Count the lines in the material below that contain the string "Viewport". Reply with the number alone.

▸ **Data excerpts**
☆ ☆ ☆ ☆ ☆
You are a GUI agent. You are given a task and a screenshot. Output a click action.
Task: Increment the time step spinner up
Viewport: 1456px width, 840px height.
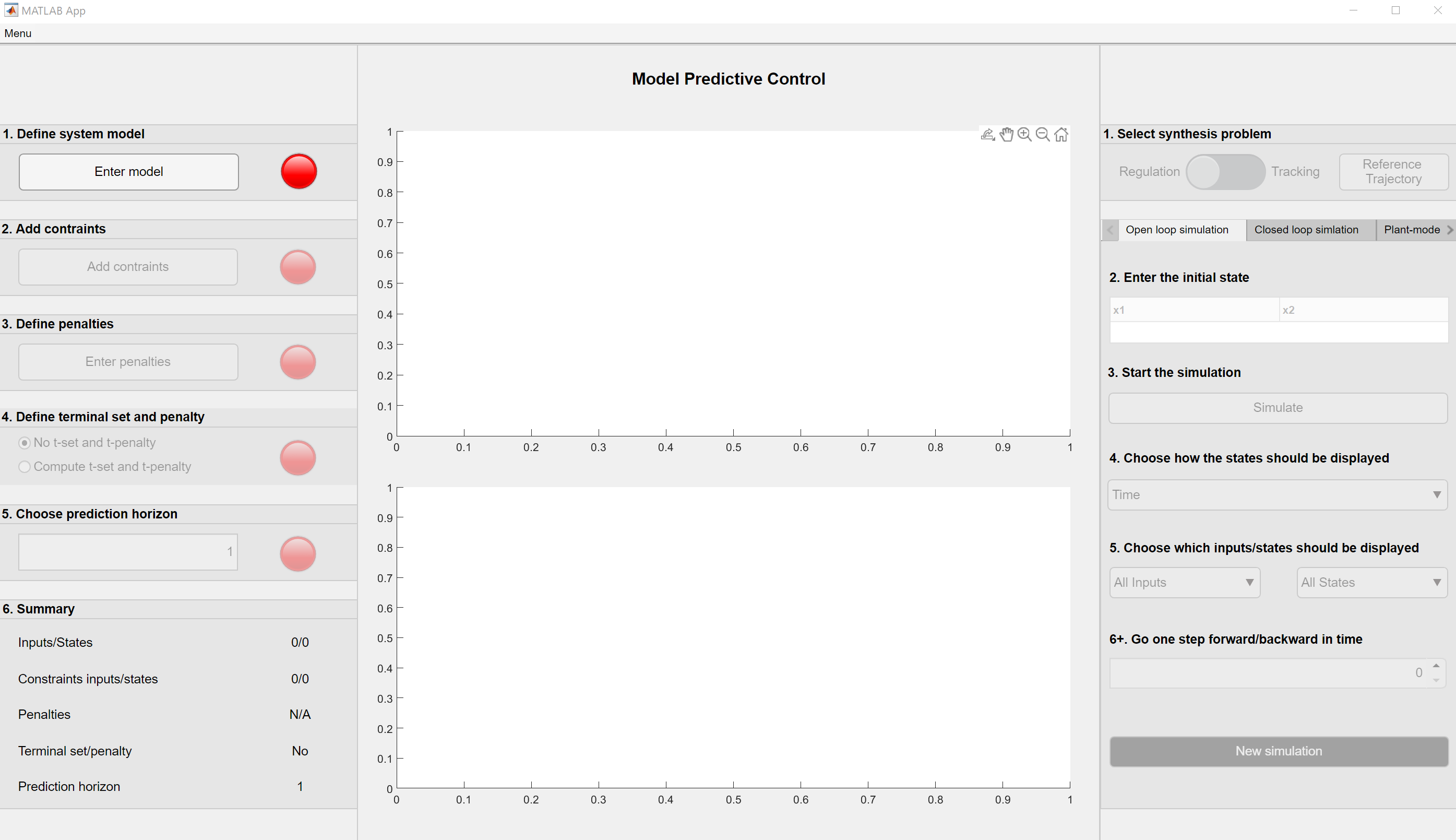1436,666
☆ ☆ ☆ ☆ ☆
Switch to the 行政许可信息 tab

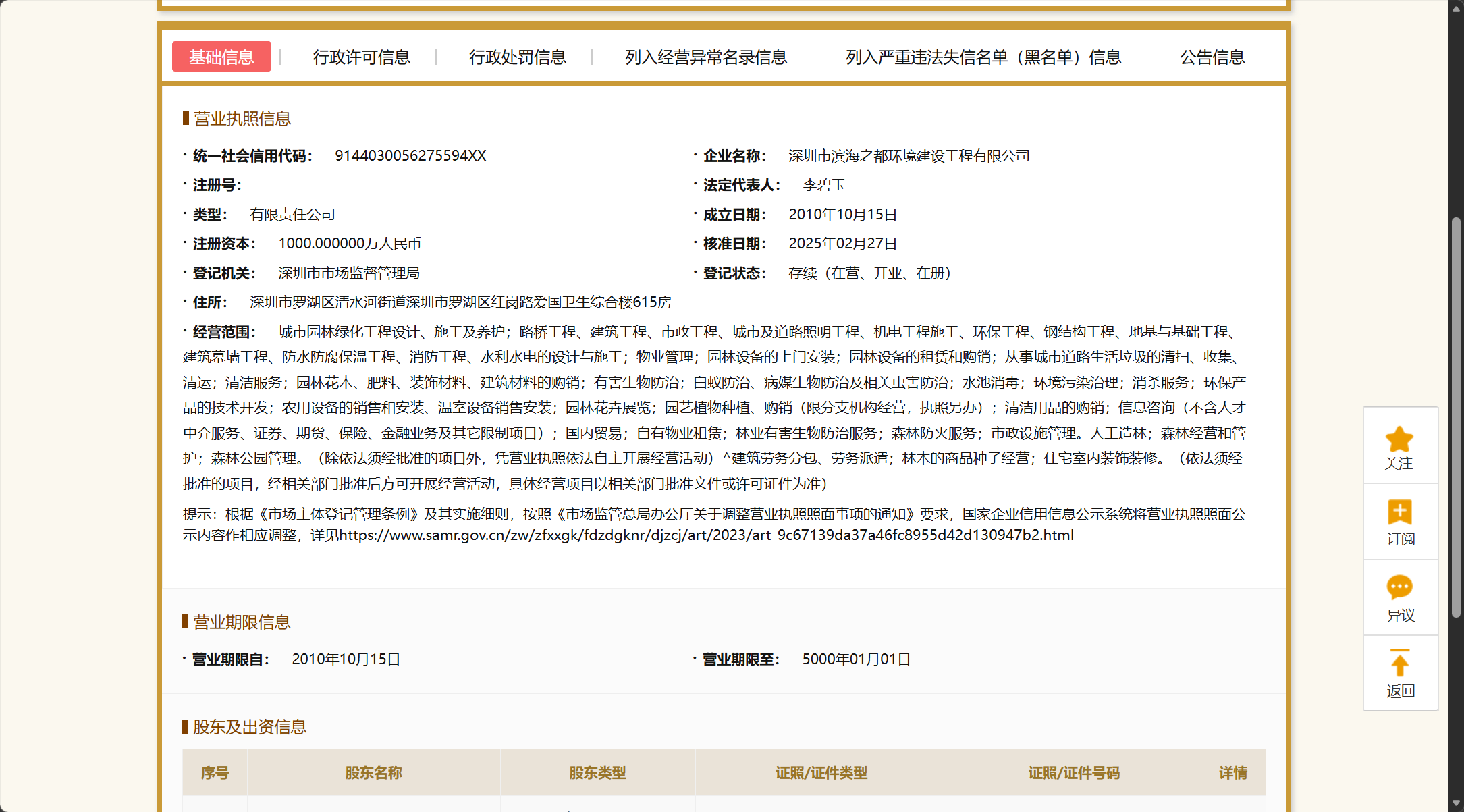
☆ ☆ ☆ ☆ ☆
▸ **Task solution**
1